REQUIRED TASK:
Could you copy the data below word for word, starting at the line that contains "Given: Select the" and continuing through the end of the data? Leave the pictures out of your copy.

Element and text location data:
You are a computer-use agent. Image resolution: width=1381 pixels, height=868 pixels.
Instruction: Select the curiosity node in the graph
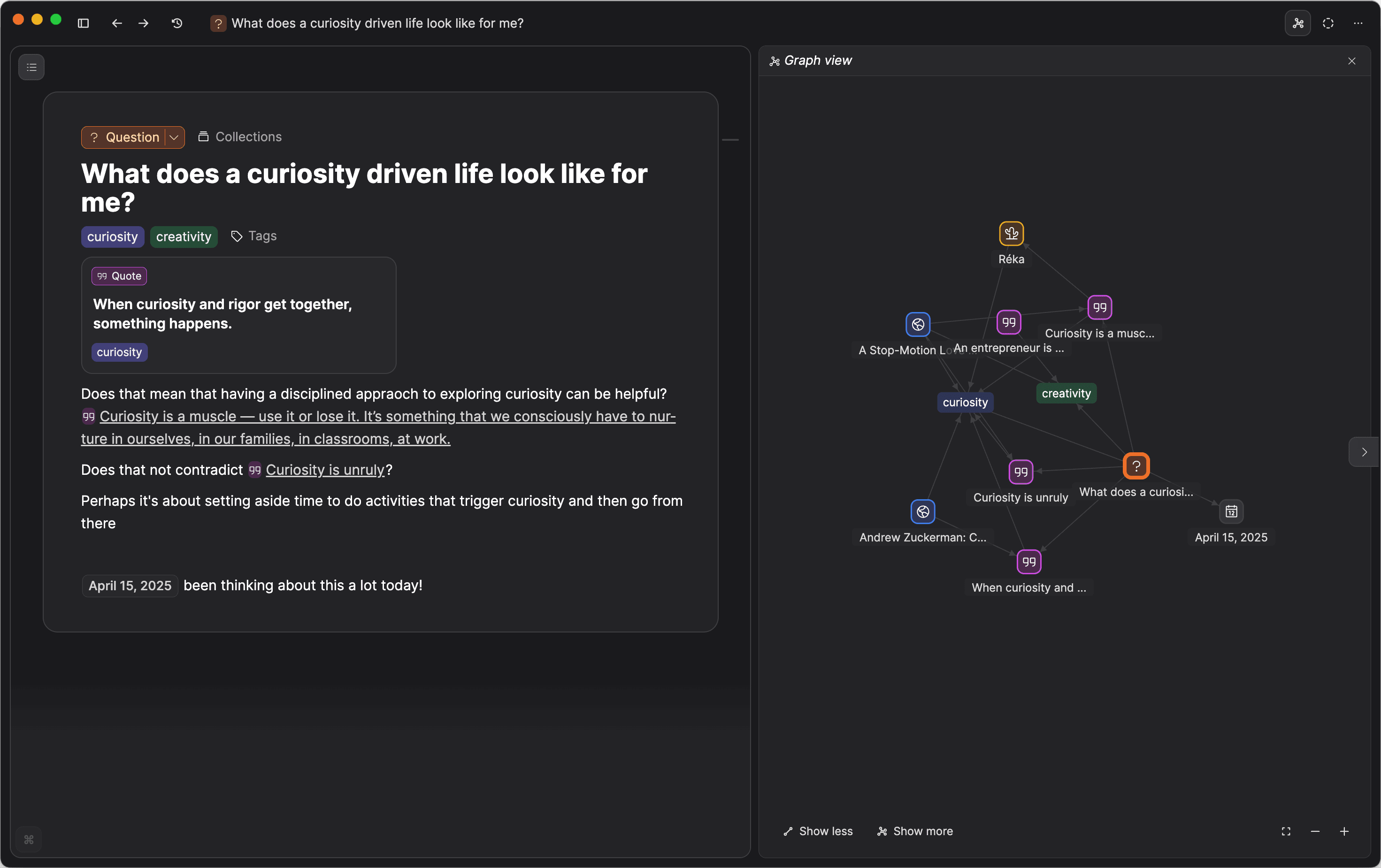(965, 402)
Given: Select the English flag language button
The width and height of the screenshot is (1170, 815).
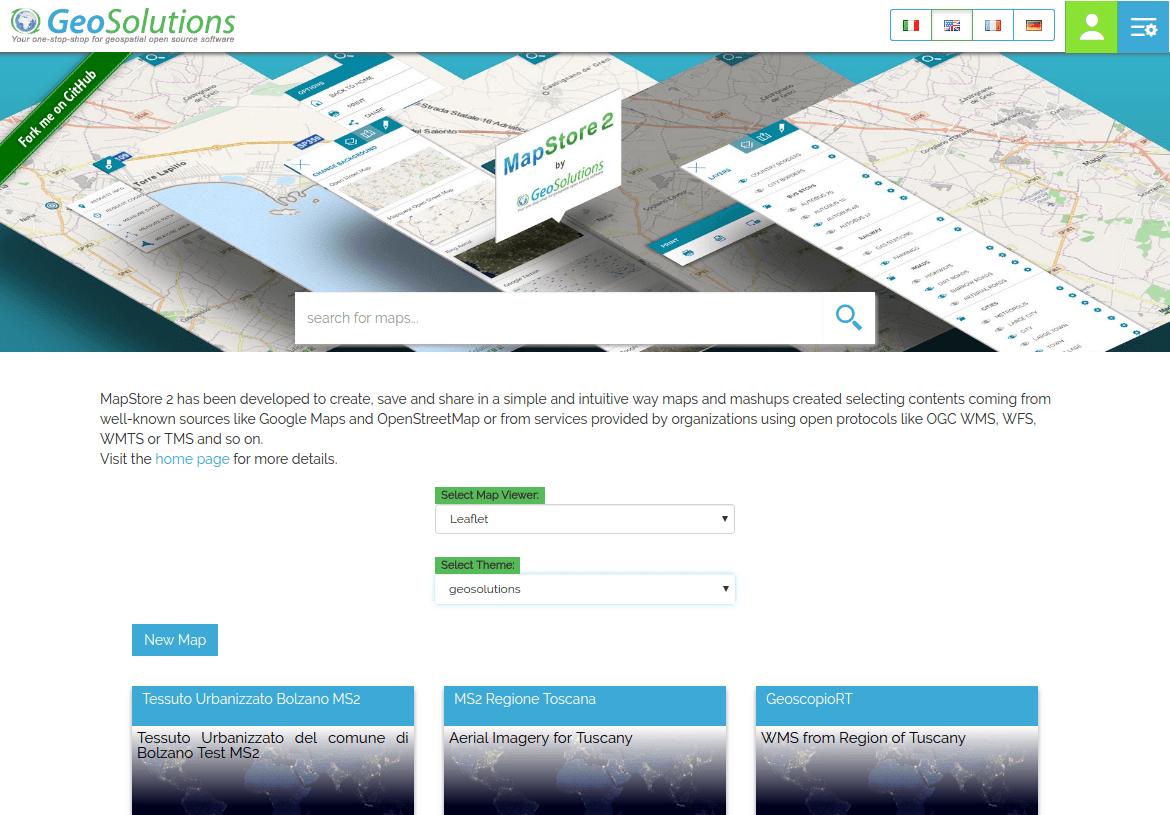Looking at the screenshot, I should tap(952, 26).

REPLY TO THE EXERCISE:
Given: Select the English flag language button
The width and height of the screenshot is (1170, 815).
Looking at the screenshot, I should tap(952, 26).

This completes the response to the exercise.